- [SUPPLIED INFORMATION]
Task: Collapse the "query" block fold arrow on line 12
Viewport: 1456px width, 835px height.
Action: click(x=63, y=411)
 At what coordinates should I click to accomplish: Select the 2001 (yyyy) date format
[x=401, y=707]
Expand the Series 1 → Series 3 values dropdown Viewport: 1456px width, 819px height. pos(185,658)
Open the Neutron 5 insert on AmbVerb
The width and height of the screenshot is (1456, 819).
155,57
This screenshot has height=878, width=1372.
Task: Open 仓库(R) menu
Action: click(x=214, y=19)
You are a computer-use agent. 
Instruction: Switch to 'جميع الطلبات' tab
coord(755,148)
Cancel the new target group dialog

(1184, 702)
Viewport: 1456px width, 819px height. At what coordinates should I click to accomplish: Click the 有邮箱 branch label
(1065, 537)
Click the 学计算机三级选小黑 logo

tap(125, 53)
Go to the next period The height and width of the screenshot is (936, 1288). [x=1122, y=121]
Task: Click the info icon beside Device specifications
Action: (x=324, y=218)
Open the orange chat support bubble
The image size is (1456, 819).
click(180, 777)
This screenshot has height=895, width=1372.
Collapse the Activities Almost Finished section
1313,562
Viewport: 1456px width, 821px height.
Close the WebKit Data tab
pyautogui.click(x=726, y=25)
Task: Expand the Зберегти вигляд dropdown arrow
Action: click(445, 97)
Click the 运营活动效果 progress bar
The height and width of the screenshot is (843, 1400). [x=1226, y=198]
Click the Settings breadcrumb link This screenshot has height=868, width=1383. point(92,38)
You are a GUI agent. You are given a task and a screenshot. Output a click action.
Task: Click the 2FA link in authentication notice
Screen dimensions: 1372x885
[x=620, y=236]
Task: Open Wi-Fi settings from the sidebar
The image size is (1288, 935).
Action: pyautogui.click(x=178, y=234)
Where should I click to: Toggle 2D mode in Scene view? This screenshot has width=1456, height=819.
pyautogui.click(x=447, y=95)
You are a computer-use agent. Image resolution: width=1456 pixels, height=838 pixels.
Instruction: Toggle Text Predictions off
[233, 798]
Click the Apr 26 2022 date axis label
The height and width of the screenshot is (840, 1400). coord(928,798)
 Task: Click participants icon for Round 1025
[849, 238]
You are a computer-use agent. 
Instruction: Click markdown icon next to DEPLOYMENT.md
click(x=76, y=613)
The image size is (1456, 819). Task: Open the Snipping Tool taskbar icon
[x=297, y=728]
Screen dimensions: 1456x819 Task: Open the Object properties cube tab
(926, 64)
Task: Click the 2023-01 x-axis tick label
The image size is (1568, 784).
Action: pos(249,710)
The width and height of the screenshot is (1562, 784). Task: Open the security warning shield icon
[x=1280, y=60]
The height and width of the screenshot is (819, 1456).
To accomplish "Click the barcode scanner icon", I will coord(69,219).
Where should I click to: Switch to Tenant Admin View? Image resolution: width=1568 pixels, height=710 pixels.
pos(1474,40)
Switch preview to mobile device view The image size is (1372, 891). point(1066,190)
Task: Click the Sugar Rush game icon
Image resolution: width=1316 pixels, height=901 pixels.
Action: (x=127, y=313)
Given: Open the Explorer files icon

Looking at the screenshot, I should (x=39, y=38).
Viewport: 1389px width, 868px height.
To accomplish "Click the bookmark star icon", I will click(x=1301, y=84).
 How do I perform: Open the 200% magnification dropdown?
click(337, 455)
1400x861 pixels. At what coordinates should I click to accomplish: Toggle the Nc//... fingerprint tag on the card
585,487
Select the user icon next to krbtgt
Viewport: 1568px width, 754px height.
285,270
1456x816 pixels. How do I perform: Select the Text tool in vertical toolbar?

- [WHAT YOU NEED TO DO]
Find the lines above holding the word "agent" and show them.

- [RESULT BELOW]
You are a computer-use agent. 
You are a GUI agent. You are given a task and a screenshot. Output a click action.
You are a computer-use agent. Image resolution: width=1456 pixels, height=838 pixels.
You are a computer-use agent. 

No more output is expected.